In this article, we discuss how to create a User-Defined Format in SAS. You will learn how to create your own formats from scratch and how to create formats based on an existing data set. All concepts will be supported by SAS code and examples.
Create a User-Defined Format
Types of Formats
You use SAS formats to map one value into another. Although SAS provides a wide variety of predefined formats, you can also create your own, user-defined format in SAS. You can use your formats to map:
- a numeric value into a character string
- a character string into a numeric value
- a character string into another character string
Efficiency of User-Defined Formats
The result of applying a SAS format to map one value into another is the same as writing out the mapping in an IF-ELSE-THEN statement. Even so, you could use a SAS merge or SQL join to carry out a mapping. However, a SAS format is more efficient, both in coding and execution time, than an IF-ELSE-THEN statement and a merge/join.
You can use the PROC FORMAT procedure to create your used-defined formats. The syntax of this procedure is straightforward:
proc format; value format_name original_value_1 = new_value_1 original_value_2 = new_value_2 ... original_value_n = new_value_n ; run;
First, you write the value or invalue statement and the name of your format. User-Defined Formats can be 32 characters long, should start with an English letter or an underscore (_), and can’t end with a number.
You use the value statement to map numeric values a character string. On the contrary, you use the invalue statement to map a character string to a numeric value.

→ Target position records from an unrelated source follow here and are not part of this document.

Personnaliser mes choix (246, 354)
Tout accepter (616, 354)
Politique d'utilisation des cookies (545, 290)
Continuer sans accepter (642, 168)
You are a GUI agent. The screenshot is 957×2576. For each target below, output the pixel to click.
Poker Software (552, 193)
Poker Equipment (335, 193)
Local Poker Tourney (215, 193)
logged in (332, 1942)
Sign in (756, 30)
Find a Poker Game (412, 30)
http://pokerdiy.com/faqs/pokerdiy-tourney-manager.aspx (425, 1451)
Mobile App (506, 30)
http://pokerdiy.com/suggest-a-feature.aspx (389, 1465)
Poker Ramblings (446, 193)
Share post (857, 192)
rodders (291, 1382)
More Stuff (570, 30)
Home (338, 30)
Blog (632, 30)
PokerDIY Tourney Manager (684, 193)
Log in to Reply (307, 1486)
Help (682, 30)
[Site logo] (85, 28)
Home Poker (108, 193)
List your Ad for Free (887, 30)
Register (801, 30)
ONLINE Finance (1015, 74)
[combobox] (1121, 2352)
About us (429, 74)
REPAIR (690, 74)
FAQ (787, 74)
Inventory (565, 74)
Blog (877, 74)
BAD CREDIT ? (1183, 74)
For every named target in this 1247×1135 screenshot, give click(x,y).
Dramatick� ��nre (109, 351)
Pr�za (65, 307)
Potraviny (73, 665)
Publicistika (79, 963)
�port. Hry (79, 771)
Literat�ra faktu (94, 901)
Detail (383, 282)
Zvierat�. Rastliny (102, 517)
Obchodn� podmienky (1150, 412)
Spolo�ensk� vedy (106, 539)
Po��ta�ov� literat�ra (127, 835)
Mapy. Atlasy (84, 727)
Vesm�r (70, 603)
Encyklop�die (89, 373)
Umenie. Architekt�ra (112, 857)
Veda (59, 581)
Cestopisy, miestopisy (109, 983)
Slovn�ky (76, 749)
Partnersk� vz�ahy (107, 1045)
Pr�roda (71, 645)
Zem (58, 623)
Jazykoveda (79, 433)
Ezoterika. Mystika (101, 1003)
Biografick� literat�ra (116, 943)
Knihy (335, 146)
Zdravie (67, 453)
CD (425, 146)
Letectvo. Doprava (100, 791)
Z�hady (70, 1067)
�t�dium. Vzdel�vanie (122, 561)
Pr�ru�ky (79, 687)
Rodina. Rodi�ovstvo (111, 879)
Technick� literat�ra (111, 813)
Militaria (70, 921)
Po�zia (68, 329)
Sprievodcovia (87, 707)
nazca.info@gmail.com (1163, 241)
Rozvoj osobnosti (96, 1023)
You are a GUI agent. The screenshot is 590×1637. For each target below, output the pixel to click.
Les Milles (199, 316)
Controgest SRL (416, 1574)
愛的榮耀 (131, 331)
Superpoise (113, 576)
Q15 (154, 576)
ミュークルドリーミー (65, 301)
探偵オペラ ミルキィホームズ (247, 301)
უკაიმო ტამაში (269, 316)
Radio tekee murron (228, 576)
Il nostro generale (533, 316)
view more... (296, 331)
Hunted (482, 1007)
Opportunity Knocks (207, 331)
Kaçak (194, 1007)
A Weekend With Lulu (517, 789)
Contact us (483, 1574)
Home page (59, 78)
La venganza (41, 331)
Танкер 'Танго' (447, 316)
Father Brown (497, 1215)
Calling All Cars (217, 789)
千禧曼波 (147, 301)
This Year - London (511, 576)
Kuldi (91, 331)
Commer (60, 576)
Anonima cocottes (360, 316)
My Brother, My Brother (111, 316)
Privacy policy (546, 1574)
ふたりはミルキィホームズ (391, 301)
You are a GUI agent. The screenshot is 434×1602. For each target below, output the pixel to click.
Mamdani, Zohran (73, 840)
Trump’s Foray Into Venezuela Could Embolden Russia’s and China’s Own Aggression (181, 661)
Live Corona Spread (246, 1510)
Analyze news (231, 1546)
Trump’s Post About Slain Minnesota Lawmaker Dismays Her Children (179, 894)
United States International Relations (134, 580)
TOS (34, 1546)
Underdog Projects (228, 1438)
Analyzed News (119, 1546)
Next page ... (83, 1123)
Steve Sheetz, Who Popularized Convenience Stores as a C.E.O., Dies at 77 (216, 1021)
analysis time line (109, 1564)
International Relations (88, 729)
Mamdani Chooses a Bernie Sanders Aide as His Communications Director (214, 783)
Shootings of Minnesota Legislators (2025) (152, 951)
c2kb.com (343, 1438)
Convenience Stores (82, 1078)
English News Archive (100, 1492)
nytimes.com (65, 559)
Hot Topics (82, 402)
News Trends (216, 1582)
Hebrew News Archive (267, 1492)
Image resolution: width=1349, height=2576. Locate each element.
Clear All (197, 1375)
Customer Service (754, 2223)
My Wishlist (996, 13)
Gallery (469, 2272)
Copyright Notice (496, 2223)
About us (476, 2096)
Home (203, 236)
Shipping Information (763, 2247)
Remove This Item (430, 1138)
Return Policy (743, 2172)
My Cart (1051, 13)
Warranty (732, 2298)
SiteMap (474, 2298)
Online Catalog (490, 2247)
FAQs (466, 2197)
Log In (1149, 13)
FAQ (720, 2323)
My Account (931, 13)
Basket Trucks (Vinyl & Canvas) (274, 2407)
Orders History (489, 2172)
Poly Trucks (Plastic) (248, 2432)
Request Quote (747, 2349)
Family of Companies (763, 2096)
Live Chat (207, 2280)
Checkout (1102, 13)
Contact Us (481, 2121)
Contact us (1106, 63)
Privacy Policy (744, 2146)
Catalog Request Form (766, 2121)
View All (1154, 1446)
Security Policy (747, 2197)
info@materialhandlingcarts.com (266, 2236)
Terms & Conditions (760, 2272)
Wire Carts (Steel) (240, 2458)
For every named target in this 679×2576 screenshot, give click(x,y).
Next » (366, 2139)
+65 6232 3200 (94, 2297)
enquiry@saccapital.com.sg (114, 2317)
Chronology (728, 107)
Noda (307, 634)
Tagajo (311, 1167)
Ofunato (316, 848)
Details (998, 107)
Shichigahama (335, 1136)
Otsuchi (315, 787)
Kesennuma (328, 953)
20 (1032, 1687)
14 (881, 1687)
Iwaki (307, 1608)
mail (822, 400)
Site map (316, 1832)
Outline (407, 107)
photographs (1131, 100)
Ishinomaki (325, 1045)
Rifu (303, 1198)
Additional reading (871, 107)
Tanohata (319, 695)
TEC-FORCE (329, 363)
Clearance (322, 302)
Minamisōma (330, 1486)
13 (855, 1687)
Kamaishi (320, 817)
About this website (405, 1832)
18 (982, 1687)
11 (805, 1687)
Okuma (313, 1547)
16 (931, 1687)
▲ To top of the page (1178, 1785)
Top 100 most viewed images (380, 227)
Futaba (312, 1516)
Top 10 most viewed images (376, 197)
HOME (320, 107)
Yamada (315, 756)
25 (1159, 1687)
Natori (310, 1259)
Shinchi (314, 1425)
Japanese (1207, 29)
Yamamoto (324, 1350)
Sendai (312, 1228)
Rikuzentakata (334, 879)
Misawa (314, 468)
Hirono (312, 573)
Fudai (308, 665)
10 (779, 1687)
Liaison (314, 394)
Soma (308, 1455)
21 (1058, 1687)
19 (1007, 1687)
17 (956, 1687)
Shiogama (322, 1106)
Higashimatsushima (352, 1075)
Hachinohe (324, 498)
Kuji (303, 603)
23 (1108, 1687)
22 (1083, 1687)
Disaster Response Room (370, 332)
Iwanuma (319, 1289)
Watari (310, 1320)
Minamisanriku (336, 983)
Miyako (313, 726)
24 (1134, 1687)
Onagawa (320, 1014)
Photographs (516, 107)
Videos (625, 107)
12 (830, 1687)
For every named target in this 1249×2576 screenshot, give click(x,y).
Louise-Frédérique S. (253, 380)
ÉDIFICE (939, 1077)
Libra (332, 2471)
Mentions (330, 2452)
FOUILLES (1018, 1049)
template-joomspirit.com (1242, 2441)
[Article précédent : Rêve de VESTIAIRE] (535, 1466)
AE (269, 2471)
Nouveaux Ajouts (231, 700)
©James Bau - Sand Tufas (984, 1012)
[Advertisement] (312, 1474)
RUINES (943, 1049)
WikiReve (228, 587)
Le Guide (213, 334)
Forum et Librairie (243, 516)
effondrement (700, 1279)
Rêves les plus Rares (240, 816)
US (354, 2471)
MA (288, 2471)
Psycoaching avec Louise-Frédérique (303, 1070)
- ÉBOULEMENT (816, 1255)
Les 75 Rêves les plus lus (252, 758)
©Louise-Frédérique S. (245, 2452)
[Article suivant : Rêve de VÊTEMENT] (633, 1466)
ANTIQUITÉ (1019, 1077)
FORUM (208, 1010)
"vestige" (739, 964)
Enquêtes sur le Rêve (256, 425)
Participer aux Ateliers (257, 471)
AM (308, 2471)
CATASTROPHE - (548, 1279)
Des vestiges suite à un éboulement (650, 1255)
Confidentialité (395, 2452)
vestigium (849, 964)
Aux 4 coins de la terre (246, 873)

After you have defined the name of the format, you list the mapping specification(s), i.e., the original value(s) followed by an =-sign and the new value.
In this section of the article, we show 3 examples of numeric used-defined formats. Remember, to define a numeric format you use the value statement.
Example 1: Mapping a Single Value & a Lists of Values
In our first example, we demonstrate how to create a user-defined format that maps single values (e.g. 1) and lists of values (e.g. 2, 3, and 4). Suppose we have a data set with the numbers one to six (see below). We want to map the numbers 2, 3, and 5 to “Prime”, as well as, 4 and 6 to “Not-Prime”. By convention, the number 1 is neither prime nor composite (i.e., not-prime) and hence we want to map this number to “Not Applicable”.
With the PROC FORMAT procedure, we define the name of our numeric (“prime_fmt”) followed by 3 mapping specifications. First, we use a mapping of a single value, namely 1 = “Not Applicable”. Then, we use twice a mapping of a list of values, that is 2, 3, 5 = “Prime” and 4, 6 = “Not-Prime”.
data work.ds_numbers; input number; datalines; 1 2 3 4 5 6 ; run; proc format; value prime_fmt 1 = "Not Applicable" 2, 3, 5 = "Prime" 4, 6 = "Not-Prime"; run; data work.ds_prime_numbers; set work.ds_numbers; prime_number = put(number, prime_fmt.); run;
Once we have created the “prime_fmt” format, we create a new data set. With the put function we create a new column “prime_number” containing the mapped values. Note that we could also have used a format statement to apply the format directly. However, this would have overwritten and changed the type of the “number” column.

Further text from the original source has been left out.